J’ai poursuivi avec une étude du même type sur les dynamiques d’évolution des paysages au vingtième siècle au Mali, dans le pays Dogon, près de Bandiagara. Là encore, les conclusions de mes travaux montrent qu’on ne peut pas parler de désertification, il y a même un accroissement des couverts ligneux, spécifiquement des arbustes, entre les années 1950 et les années 2010. Ce qui ne veut pas dire qu’il n’y a pas de dégradation des conditions de vie des populations sur ces territoires. Le problème, c’est lorsqu’on utilise le mot désertification à toutes les sauces, pour qualifier les changements qui s’opèrent.

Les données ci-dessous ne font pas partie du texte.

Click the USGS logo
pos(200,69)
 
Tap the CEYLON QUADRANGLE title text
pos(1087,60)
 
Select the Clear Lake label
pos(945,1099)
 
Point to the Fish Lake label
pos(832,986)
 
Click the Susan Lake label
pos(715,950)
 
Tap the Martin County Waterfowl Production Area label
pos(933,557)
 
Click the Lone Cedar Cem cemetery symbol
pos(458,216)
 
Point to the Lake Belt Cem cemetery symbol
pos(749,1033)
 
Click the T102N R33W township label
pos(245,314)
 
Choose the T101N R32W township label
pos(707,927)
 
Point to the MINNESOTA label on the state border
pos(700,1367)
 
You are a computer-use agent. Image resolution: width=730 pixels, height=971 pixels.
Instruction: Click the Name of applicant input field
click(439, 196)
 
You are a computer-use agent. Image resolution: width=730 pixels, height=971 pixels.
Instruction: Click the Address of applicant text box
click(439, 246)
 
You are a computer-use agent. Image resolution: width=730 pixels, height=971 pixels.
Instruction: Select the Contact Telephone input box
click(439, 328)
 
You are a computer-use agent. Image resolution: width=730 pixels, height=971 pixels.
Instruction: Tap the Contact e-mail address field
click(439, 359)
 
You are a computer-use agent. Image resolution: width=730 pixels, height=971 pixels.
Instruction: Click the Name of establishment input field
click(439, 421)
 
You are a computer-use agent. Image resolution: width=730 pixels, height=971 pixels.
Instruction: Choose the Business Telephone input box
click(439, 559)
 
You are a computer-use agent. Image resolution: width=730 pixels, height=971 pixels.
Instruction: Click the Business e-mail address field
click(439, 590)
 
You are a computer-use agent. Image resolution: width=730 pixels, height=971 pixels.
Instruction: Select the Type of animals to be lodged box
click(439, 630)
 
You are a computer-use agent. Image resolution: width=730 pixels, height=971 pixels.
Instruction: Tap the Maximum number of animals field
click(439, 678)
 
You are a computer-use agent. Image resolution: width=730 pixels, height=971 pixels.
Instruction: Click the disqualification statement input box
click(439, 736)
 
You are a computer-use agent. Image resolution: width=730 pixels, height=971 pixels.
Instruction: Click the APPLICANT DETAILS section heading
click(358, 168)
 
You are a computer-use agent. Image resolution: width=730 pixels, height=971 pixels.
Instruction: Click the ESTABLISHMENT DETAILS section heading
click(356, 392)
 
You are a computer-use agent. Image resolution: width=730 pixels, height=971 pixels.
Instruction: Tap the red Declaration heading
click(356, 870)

Si l’on observe les changements sur la région de la plaine de Séno, cette région du Mali, entre la décennie 1950 et aujourd’hui, rien n’est pareil, les paysages ont profondément changé, les grands arbres ont disparu. Mais ces transformations ne peuvent pas être qualifiées de désertification. La disparition des grands arbres aujourd’hui est révélatrice du passage d’un système agroforestier à un autre. C’est un choix des habitants qui ont éliminé les grands arbres dont les espèces n’ont plus d’utilité pour eux, et ont laissé poussé (en les sélectionnant dans les champs) de nouvelles espèces qui leur rendent d’autres services, et qui étaient en 2010 au stade d’arbustes. C’est processus sont la résultante des transformations sociales et économiques.
Q : Pourquoi, selon vous, est-il important de regarder les déserts avec un filtre différent que celui du narratif de la désertification ? Qu’est-ce que cela va permettre ?
Si je questionne le postulat de la désertification, c’est qu’avec des postulats erronés, on trouve rarement de bonnes solutions. Comme je vous l’ai dit, si le but est de retrouver les forêts d’il y a 4000 ou 5000 ans, on peut penser que la solution est de replanter des arbres, comme le proposent plein d’ONG bien intentionnées. Mais les arbres ne se mangent pas. Si on crée des forêts, on ne crée pas d’agriculture. C’est intéressant en termes de biodiversité, mais pas forcément pour les familles vivant autour. Je rappelle que le grand barrage vert, qui raisonne selon la même logique, lancé en Algérie a été une catastrophe.
Pensé pour bloquer l’avancée du Sahara vers le nord, il n’arrêtait rien puisque les vents dominants dans cette
région sont du nord vers le sud. Les processus de dégradation observés dans les régions des hautes plaines au nord du Sahara ont d’autres causes que la « remontée » du Sahara.
Le désert n’avance pas, il n’y a pas de justification scientifique à cela. En revanche, s’il y a dégradation des agro-systèmes, il faut comprendre pourquoi sans y attacher cette étiquette fourre-tout de la désertification, pour proposer un remède qui ait des chances d’être efficace.